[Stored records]
**********
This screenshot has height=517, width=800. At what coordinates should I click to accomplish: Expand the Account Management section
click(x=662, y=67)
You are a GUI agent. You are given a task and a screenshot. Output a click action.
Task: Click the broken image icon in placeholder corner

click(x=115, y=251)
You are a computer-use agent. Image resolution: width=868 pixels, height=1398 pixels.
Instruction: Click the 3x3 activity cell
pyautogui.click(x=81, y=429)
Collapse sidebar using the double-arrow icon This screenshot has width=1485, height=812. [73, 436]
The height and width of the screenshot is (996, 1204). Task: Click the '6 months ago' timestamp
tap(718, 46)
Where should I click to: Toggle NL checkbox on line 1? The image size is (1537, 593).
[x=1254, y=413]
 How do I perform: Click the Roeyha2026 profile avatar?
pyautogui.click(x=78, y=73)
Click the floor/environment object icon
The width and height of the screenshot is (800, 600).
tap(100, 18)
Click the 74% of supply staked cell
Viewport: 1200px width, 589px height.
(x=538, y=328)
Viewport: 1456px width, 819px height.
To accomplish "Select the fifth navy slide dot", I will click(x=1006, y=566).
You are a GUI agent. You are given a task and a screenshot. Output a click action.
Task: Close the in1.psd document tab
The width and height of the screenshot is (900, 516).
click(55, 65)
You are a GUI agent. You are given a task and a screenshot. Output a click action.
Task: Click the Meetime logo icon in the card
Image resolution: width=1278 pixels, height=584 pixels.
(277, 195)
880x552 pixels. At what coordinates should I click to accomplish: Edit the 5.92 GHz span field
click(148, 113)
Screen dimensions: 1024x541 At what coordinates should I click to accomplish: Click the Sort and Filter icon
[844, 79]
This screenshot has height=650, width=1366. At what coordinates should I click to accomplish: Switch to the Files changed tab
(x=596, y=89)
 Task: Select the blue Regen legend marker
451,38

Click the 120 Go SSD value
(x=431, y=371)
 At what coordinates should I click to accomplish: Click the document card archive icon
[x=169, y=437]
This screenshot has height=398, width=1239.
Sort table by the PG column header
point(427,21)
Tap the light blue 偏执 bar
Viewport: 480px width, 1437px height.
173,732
**********
▶ [What you will do] Reproduce the lines from the one containing "Click the 120 Go SSD value" to the end of the entries, keeping both ends and adding nothing.

▶ [Answer to this problem]
Click the 120 Go SSD value
(x=431, y=371)
 At what coordinates should I click to accomplish: Click the document card archive icon
[x=169, y=437]
This screenshot has height=398, width=1239.
Sort table by the PG column header
point(427,21)
Tap the light blue 偏执 bar
Viewport: 480px width, 1437px height.
173,732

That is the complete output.